Cardiogenic shock is a primary cardiac disorder in which reduced cardiac output produces sustained tissue hypoperfusion despite adequate or elevated ventricular filling pressures, classically manifest as persistent hypotension with signs of end-organ hypoperfusion arising from pump failure rather than from hypovolaemia or vasodilation.

Scope

This entry covers the definition and haemodynamic profile of cardiogenic shock, its principal causes, the pathophysiology of primary pump failure, and its epidemiology and outcomes. It is a critical-care nursing reference framed around the syndrome's physiology and evidence base, and it cross-references the cardiology entry on cardiogenic shock under heart failure; it does not provide haemodynamic targets, drug dosing, or device-selection instructions.

Core questions

  • What distinguishes cardiogenic shock from other forms of shock?
  • Which conditions most commonly precipitate it?
  • What haemodynamic pattern characterises primary pump failure?
  • Why does cardiogenic shock carry such high mortality?

Key concepts

  • Primary pump failure
  • Low cardiac output with elevated filling pressures
  • Tissue hypoperfusion and end-organ dysfunction
  • Acute myocardial infarction as the leading cause
  • Mechanical complications of infarction
  • Mechanical circulatory support concepts

Mechanisms

In cardiogenic shock the heart cannot generate sufficient output to meet the body's metabolic demands. Most commonly this follows a large myocardial infarction that destroys enough contractile muscle to impair ventricular ejection, or a mechanical complication such as acute valve or septal rupture. Falling cardiac output reduces coronary and systemic perfusion, which can worsen myocardial ischaemia and trigger a downward spiral of further pump failure, compensatory vasoconstriction, rising filling pressures, and pulmonary congestion (Hochman, 1999). The combination of low output and high filling pressures is the haemodynamic signature that distinguishes it from hypovolaemic or distributive shock.

Source data
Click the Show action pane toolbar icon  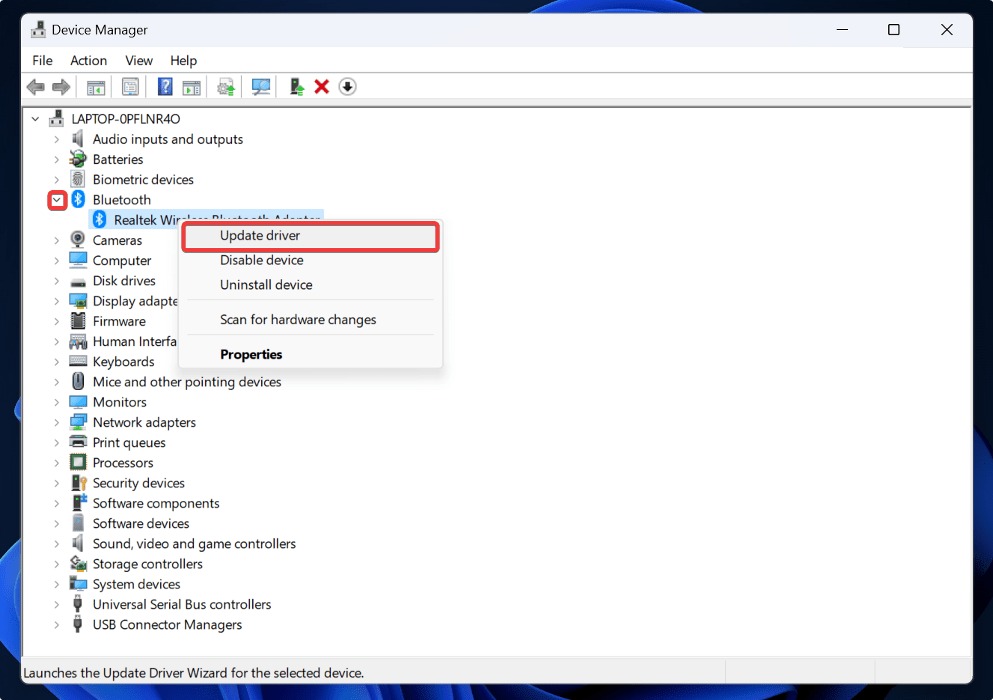pyautogui.click(x=191, y=86)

Work instructions
1) From the cardiogenic shock entry, extract the passage starting with "This entry covers" and going on through "forms of shock?".
2) According to the cardiogenic shock entry, what combination distinguishes cardiogenic shock from hypovolemic or distributive shock?

Responses per task
1)
This entry covers the definition and haemodynamic profile of cardiogenic shock, its principal causes, the pathophysiology of primary pump failure, and its epidemiology and outcomes. It is a critical-care nursing reference framed around the syndrome's physiology and evidence base, and it cross-references the cardiology entry on cardiogenic shock under heart failure; it does not provide haemodynamic targets, drug dosing, or device-selection instructions.

Core questions

  • What distinguishes cardiogenic shock from other forms of shock?

2) Low cardiac output combined with high filling pressures.